The newly arrived Regular Army soldiers of the 18th Infantry constructed a log stockade around the unprotected garrison buildings, complete with log bastions on the northwest and southeast corners. They also built a sturdy adobe commanding officer's quarters. In 1867, the post was renovated and expanded. The garrison ranged from 125 to a high of 300 soldiers. The second battalion of the 18th Infantry, which was renamed the 27th United States Infantry Regiment in 1867, endured the routines of garrison life and the harsh winters and hot summers, occasionally skirmishing with hostile Indians and keeping the southern end of the Bozeman Trail open and passable.[1]
Abandonment
In 1868 the Fort Laramie Treaty ended Red Cloud's War and essentially ceded the Powder River Country to the Lakota Sioux. Along with Forts C.F. Smith and Phil Kearny, Fort Reno was abandoned as a condition of the agreement. Shortly after the military left in August, the entire post was destroyed by fire ignited by Cheyenne warriors. During the Great Sioux War, Brigadier General George Crook's 883 men of the Big Horn Expedition returned to Fort Reno in March, 1876, finding only some adobe walls and building debris. Nevertheless, Crook used the site as a supply base for 15 days, leaving the expedition's wagons and Companies C, and I, of the 4th United States Infantry Regiment, under the overall command of Captain Edwin M. Coates. On March 5 Crook's command fought Indian warriors in the Fort Reno Skirmish directly across the river from the abandoned post. Later that year, the army would again use the site as a supply base, eventually establishing the Fort Reno Depot several miles to the south. In the 1880s, soldiers buried in the post cemetery were reinterred in the Custer Battlefield National Cemetery near Crow Agency, Montana.[1]
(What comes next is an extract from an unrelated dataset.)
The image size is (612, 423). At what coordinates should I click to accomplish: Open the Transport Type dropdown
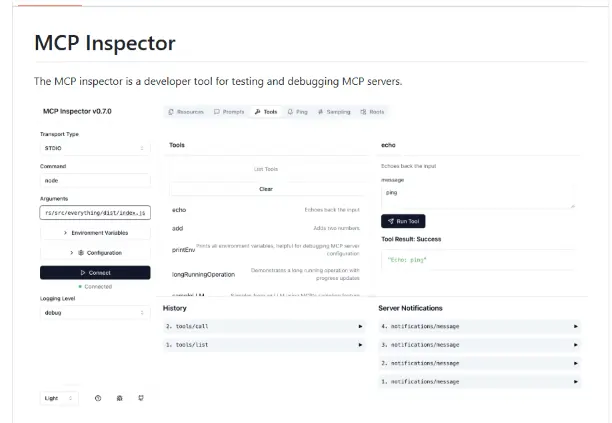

October 1865—April 1866 - 5th United States Volunteer Infantry (2 Companies): Captain George W. Williford; Company A, Omaha and Winnebago Scouts: Captain Edwin R. Nash
The parade ground and surrounding area has generally returned to a natural prairie sod cover. The site, approximately 12 miles (19 km) northeast of Sussex, Wyoming, was listed on the National Register of Historic Places on March 28, 1970. There is a large stone monument and several interpretive signs marking the site that are accessible by a gravel road.[2]
Other Fort Renos
Two other army posts were also named Fort Reno—one Fort Reno Park in the defenses of Washington D.C. during the Civil War, and another frontier outpost called Fort Reno, built in 1874 in what is now Oklahoma.